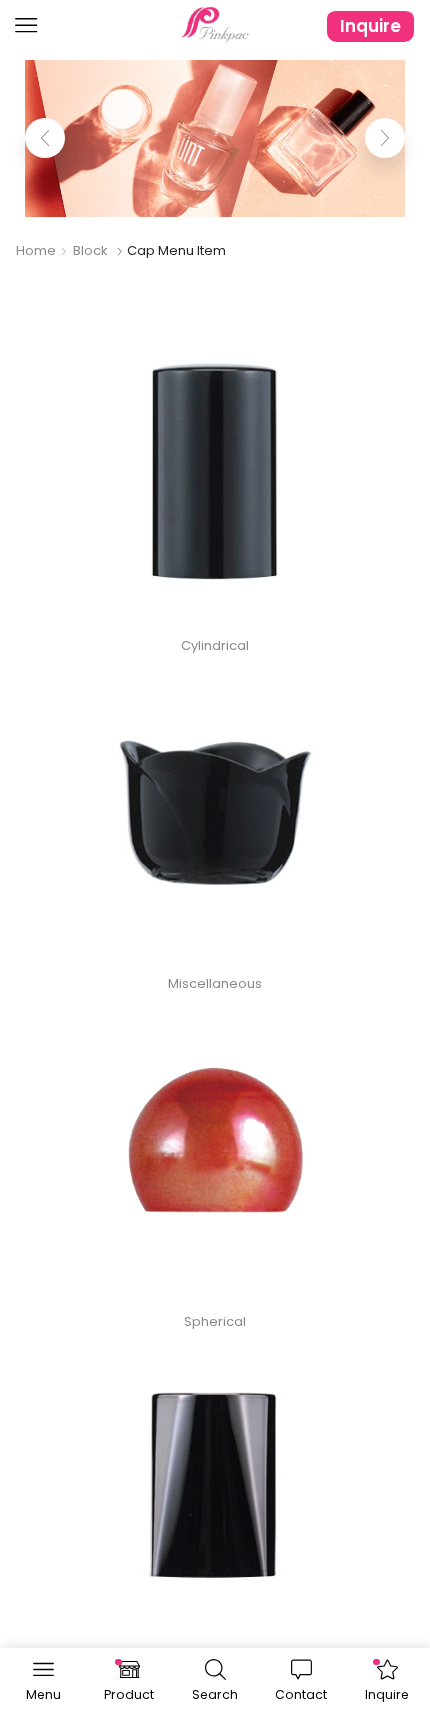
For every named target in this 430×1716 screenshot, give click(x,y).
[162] (215, 475)
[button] (45, 138)
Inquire (370, 26)
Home (36, 251)
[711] (215, 1150)
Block (90, 251)
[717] (215, 813)
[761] (215, 1488)
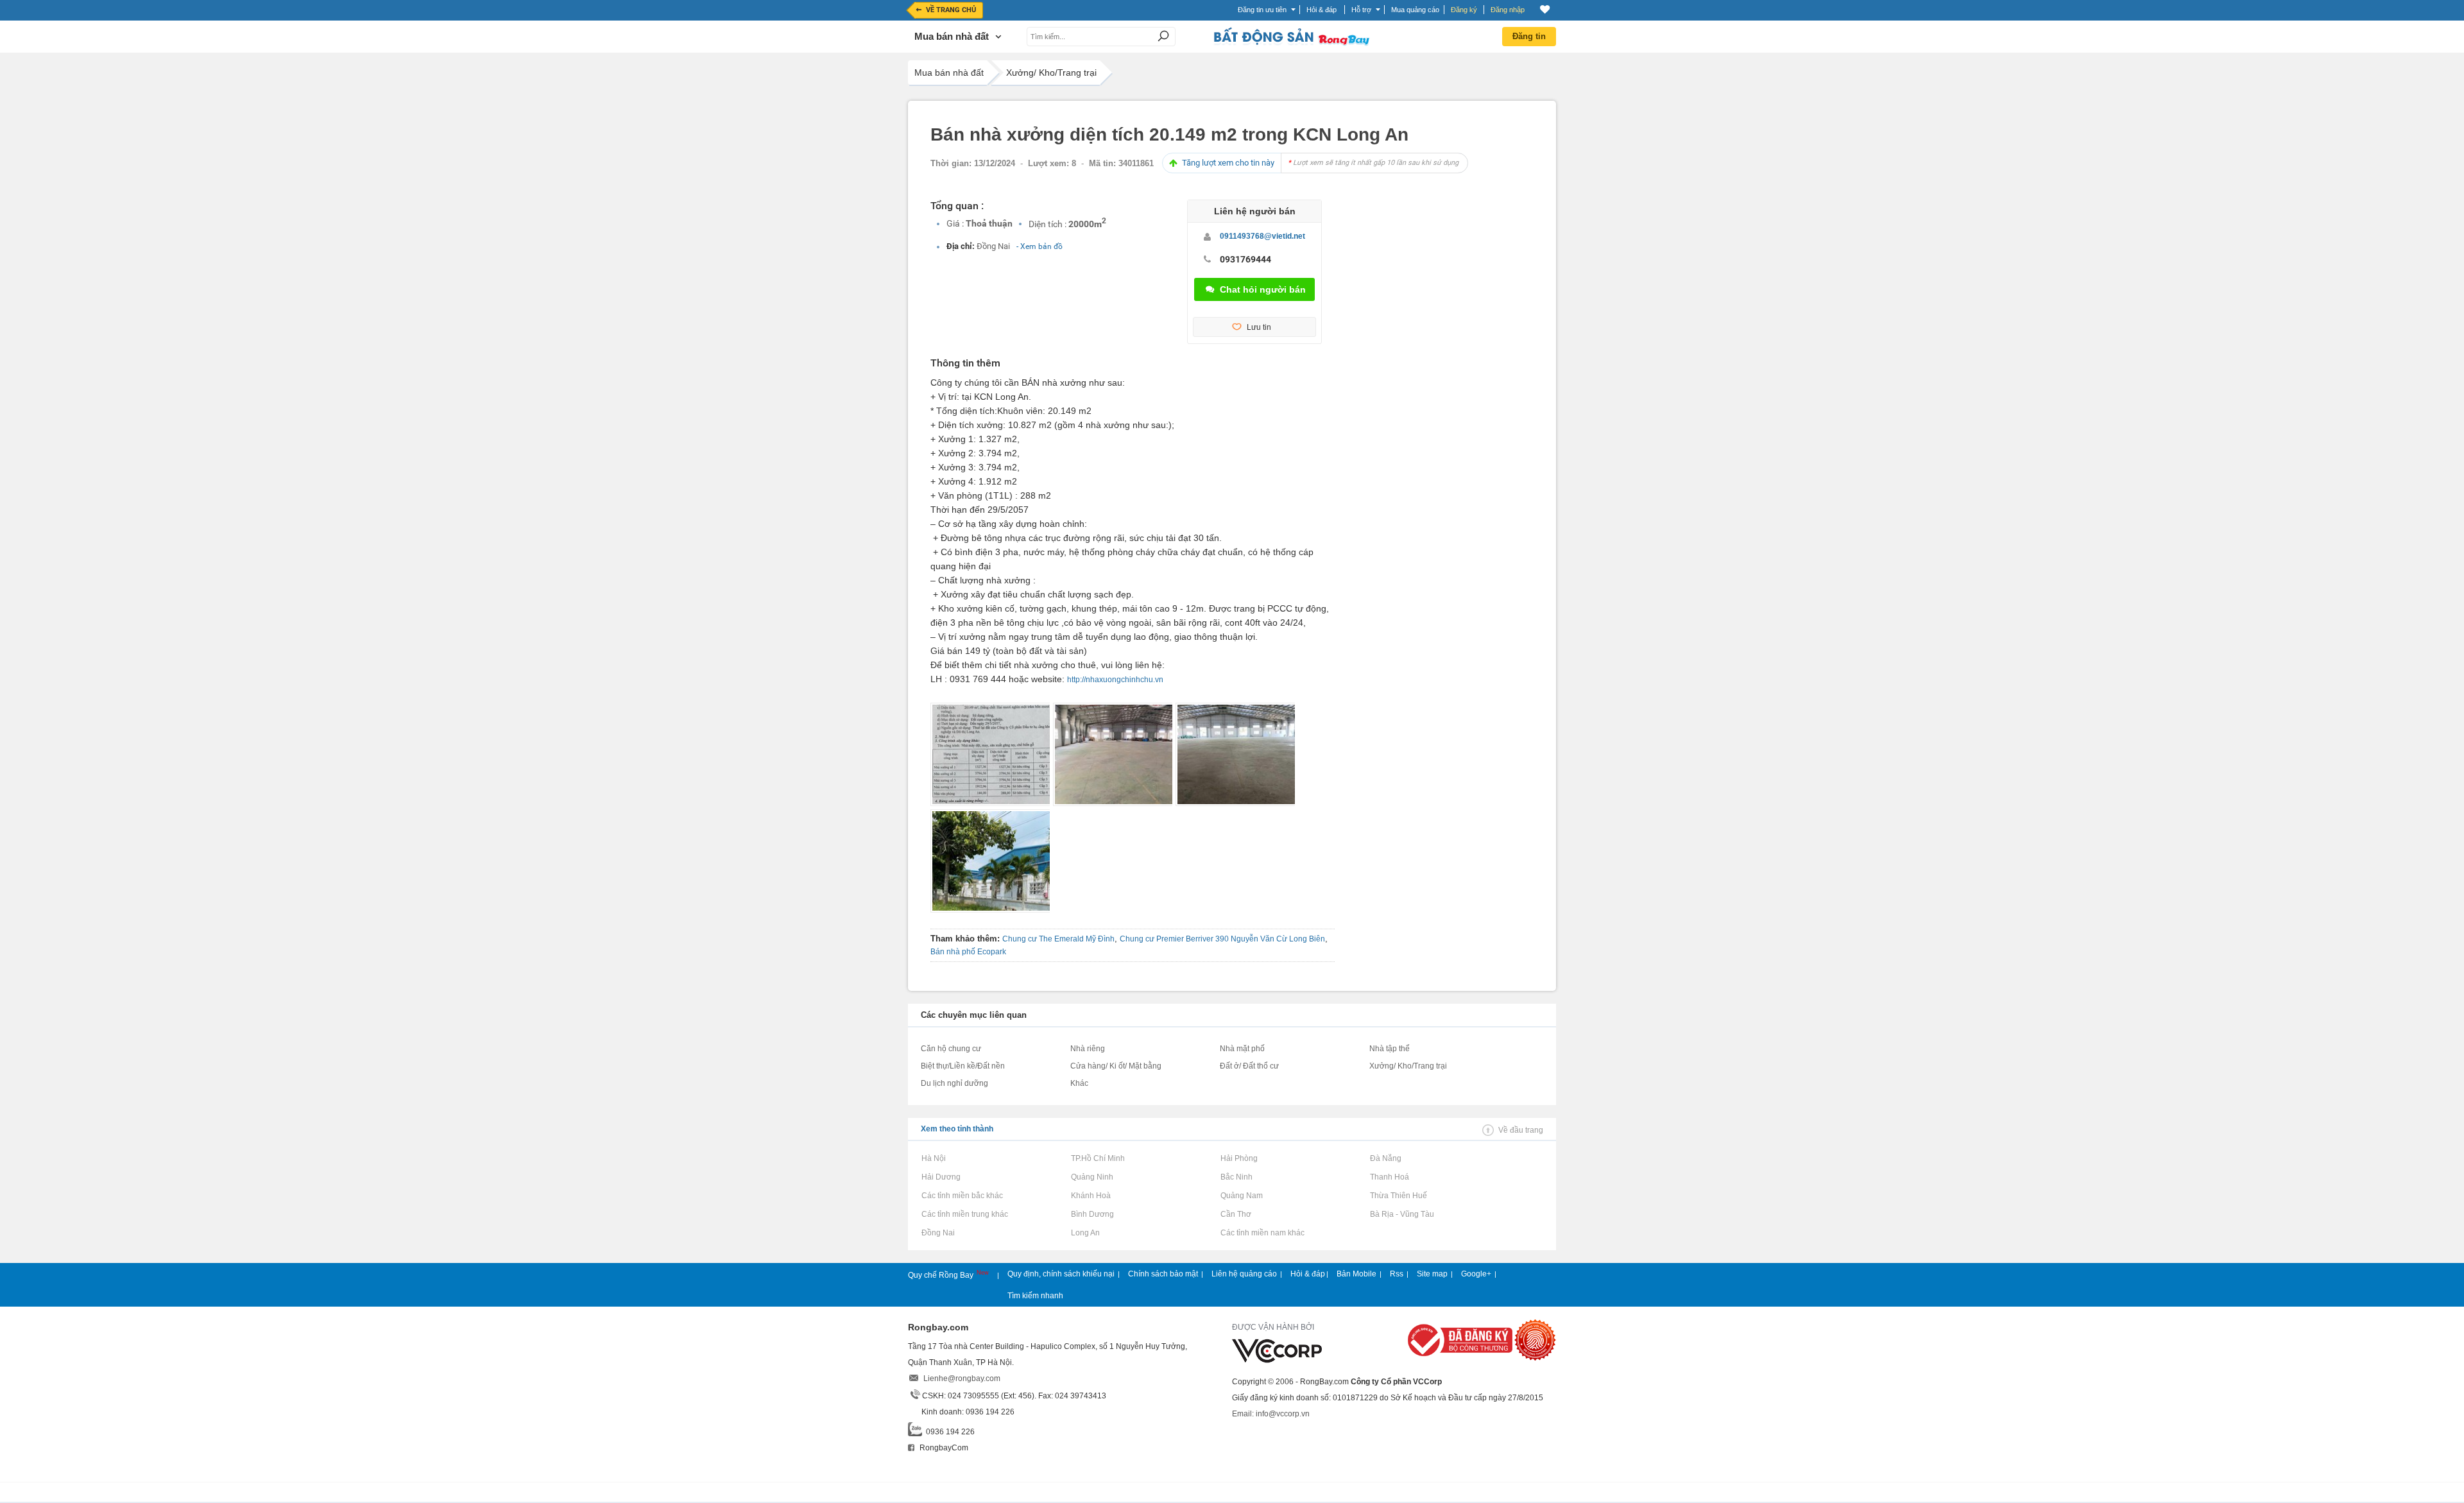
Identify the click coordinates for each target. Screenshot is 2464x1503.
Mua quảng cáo (1415, 9)
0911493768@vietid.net (1262, 236)
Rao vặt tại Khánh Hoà (1090, 1195)
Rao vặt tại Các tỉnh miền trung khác (964, 1214)
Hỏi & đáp (1307, 1273)
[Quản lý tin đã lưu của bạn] (1545, 9)
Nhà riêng (1087, 1048)
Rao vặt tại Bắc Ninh (1236, 1176)
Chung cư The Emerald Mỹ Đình (1058, 938)
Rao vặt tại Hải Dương (941, 1176)
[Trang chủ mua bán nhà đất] (1291, 44)
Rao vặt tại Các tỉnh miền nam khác (1262, 1232)
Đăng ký (1464, 9)
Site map (1432, 1273)
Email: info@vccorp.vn (1271, 1413)
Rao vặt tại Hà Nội (933, 1158)
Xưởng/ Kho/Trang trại (1051, 72)
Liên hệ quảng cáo (1244, 1273)
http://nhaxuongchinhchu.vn (1115, 679)
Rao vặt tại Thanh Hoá (1389, 1176)
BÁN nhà (1039, 382)
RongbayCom (943, 1447)
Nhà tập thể (1389, 1048)
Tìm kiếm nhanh (1035, 1295)
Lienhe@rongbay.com (961, 1378)
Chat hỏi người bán (1263, 289)
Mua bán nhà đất (949, 72)
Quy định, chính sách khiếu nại (1061, 1273)
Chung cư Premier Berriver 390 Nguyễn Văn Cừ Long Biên (1222, 938)
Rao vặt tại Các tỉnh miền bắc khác (962, 1195)
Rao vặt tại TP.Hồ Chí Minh (1097, 1158)
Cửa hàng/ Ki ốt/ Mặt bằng (1115, 1065)
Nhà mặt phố (1242, 1048)
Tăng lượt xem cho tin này (1320, 162)
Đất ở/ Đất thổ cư (1249, 1065)
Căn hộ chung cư (951, 1048)
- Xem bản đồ (1039, 246)
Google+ (1476, 1273)
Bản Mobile (1356, 1273)
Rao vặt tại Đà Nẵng (1385, 1158)
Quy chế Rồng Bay (941, 1275)
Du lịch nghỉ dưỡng (954, 1083)
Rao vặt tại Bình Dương (1092, 1214)
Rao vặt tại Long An (1085, 1232)
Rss (1396, 1273)
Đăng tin (1529, 36)
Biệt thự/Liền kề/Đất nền (963, 1065)
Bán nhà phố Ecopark (968, 951)
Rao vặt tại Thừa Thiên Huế (1398, 1195)
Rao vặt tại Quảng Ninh (1091, 1176)
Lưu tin (1259, 327)
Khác (1079, 1083)
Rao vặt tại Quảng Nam (1241, 1195)
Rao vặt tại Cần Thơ (1235, 1214)
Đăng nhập (1508, 9)
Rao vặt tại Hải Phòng (1239, 1158)
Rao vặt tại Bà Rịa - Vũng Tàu (1401, 1214)
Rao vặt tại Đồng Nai (938, 1232)
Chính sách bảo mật (1163, 1273)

- - -

- [Required work]:
Your reply should consist of the data, transcribed exactly, and should hold no pictures.

- [Result for this exercise]:
For every named target in this 430×1716 screenshot, give click(x,y).
[162] (215, 475)
[button] (45, 138)
Inquire (370, 26)
Home (36, 251)
[711] (215, 1150)
Block (90, 251)
[717] (215, 813)
[761] (215, 1488)
Identify the click coordinates for each target. Screenshot is 2464x1503.
Mua quảng cáo (1415, 9)
0911493768@vietid.net (1262, 236)
Rao vặt tại Khánh Hoà (1090, 1195)
Rao vặt tại Các tỉnh miền trung khác (964, 1214)
Hỏi & đáp (1307, 1273)
[Quản lý tin đã lưu của bạn] (1545, 9)
Nhà riêng (1087, 1048)
Rao vặt tại Bắc Ninh (1236, 1176)
Chung cư The Emerald Mỹ Đình (1058, 938)
Rao vặt tại Hải Dương (941, 1176)
[Trang chủ mua bán nhà đất] (1291, 44)
Rao vặt tại Các tỉnh miền nam khác (1262, 1232)
Đăng ký (1464, 9)
Site map (1432, 1273)
Email: info@vccorp.vn (1271, 1413)
Rao vặt tại Hà Nội (933, 1158)
Xưởng/ Kho/Trang trại (1051, 72)
Liên hệ quảng cáo (1244, 1273)
http://nhaxuongchinhchu.vn (1115, 679)
Rao vặt tại Thanh Hoá (1389, 1176)
BÁN nhà (1039, 382)
RongbayCom (943, 1447)
Nhà tập thể (1389, 1048)
Tìm kiếm nhanh (1035, 1295)
Lienhe@rongbay.com (961, 1378)
Chat hỏi người bán (1263, 289)
Mua bán nhà đất (949, 72)
Quy định, chính sách khiếu nại (1061, 1273)
Chung cư Premier Berriver 390 Nguyễn Văn Cừ Long Biên (1222, 938)
Rao vặt tại Các tỉnh miền bắc khác (962, 1195)
Rao vặt tại TP.Hồ Chí Minh (1097, 1158)
Cửa hàng/ Ki ốt/ Mặt bằng (1115, 1065)
Nhà mặt phố (1242, 1048)
Tăng lượt xem cho tin này (1320, 162)
Đất ở/ Đất thổ cư (1249, 1065)
Căn hộ chung cư (951, 1048)
- Xem bản đồ (1039, 246)
Google+ (1476, 1273)
Bản Mobile (1356, 1273)
Rao vặt tại Đà Nẵng (1385, 1158)
Quy chế Rồng Bay (941, 1275)
Du lịch nghỉ dưỡng (954, 1083)
Rao vặt tại Bình Dương (1092, 1214)
Rao vặt tại Long An (1085, 1232)
Rss (1396, 1273)
Đăng tin (1529, 36)
Biệt thự/Liền kề/Đất nền (963, 1065)
Bán nhà phố Ecopark (968, 951)
Rao vặt tại Thừa Thiên Huế (1398, 1195)
Rao vặt tại Quảng Ninh (1091, 1176)
Lưu tin (1259, 327)
Khác (1079, 1083)
Rao vặt tại Quảng Nam (1241, 1195)
Rao vặt tại Cần Thơ (1235, 1214)
Đăng nhập (1508, 9)
Rao vặt tại Hải Phòng (1239, 1158)
Rao vặt tại Bà Rịa - Vũng Tàu (1401, 1214)
Rao vặt tại Đồng Nai (938, 1232)
Chính sách bảo mật (1163, 1273)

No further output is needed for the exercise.